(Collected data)
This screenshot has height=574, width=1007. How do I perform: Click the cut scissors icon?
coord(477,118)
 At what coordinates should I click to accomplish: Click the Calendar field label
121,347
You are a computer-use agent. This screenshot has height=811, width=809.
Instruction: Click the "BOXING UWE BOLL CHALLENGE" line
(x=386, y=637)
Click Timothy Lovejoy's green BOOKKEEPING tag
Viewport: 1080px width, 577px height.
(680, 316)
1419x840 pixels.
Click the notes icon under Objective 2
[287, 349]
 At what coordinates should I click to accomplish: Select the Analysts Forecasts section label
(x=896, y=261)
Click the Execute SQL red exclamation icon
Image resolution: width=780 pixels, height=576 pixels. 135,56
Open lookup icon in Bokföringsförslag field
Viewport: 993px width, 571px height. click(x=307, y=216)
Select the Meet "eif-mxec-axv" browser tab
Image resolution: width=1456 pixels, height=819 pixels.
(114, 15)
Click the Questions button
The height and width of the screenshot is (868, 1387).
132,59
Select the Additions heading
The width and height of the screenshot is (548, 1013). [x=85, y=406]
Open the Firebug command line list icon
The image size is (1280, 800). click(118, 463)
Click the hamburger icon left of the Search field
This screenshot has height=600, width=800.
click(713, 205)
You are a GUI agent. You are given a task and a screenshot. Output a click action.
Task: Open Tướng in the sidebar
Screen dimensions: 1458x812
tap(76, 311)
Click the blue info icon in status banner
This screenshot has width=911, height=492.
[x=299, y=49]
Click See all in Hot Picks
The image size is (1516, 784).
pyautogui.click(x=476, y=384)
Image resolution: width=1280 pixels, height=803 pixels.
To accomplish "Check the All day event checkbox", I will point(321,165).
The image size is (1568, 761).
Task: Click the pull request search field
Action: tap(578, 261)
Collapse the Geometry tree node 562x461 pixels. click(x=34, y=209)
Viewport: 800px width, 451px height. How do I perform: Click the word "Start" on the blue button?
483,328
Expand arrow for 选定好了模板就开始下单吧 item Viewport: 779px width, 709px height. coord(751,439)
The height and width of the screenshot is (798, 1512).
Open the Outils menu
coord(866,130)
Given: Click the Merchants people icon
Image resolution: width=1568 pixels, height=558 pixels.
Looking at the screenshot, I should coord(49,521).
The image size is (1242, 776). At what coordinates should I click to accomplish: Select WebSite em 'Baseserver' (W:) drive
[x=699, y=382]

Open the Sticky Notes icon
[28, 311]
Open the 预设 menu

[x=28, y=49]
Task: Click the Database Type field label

Problem statement:
Reproduce every line of the listing above verbatim, from start to finish.

Task answer:
This screenshot has height=574, width=1007. How do I perform: Click the cut scissors icon?
coord(477,118)
 At what coordinates should I click to accomplish: Click the Calendar field label
121,347
You are a computer-use agent. This screenshot has height=811, width=809.
Instruction: Click the "BOXING UWE BOLL CHALLENGE" line
(x=386, y=637)
Click Timothy Lovejoy's green BOOKKEEPING tag
Viewport: 1080px width, 577px height.
(680, 316)
1419x840 pixels.
Click the notes icon under Objective 2
[287, 349]
 At what coordinates should I click to accomplish: Select the Analysts Forecasts section label
(x=896, y=261)
Click the Execute SQL red exclamation icon
Image resolution: width=780 pixels, height=576 pixels. 135,56
Open lookup icon in Bokföringsförslag field
Viewport: 993px width, 571px height. click(x=307, y=216)
Select the Meet "eif-mxec-axv" browser tab
Image resolution: width=1456 pixels, height=819 pixels.
(114, 15)
Click the Questions button
The height and width of the screenshot is (868, 1387).
132,59
Select the Additions heading
The width and height of the screenshot is (548, 1013). [x=85, y=406]
Open the Firebug command line list icon
The image size is (1280, 800). click(118, 463)
Click the hamburger icon left of the Search field
This screenshot has height=600, width=800.
click(713, 205)
You are a GUI agent. You are given a task and a screenshot. Output a click action.
Task: Open Tướng in the sidebar
Screen dimensions: 1458x812
tap(76, 311)
Click the blue info icon in status banner
This screenshot has width=911, height=492.
[x=299, y=49]
Click See all in Hot Picks
The image size is (1516, 784).
pyautogui.click(x=476, y=384)
Image resolution: width=1280 pixels, height=803 pixels.
To accomplish "Check the All day event checkbox", I will point(321,165).
The image size is (1568, 761).
Task: Click the pull request search field
Action: tap(578, 261)
Collapse the Geometry tree node 562x461 pixels. click(x=34, y=209)
Viewport: 800px width, 451px height. How do I perform: Click the word "Start" on the blue button?
483,328
Expand arrow for 选定好了模板就开始下单吧 item Viewport: 779px width, 709px height. coord(751,439)
The height and width of the screenshot is (798, 1512).
Open the Outils menu
coord(866,130)
Given: Click the Merchants people icon
Image resolution: width=1568 pixels, height=558 pixels.
Looking at the screenshot, I should coord(49,521).
The image size is (1242, 776). At what coordinates should I click to accomplish: Select WebSite em 'Baseserver' (W:) drive
[x=699, y=382]

Open the Sticky Notes icon
[28, 311]
Open the 预设 menu

[x=28, y=49]
Task: Click the Database Type field label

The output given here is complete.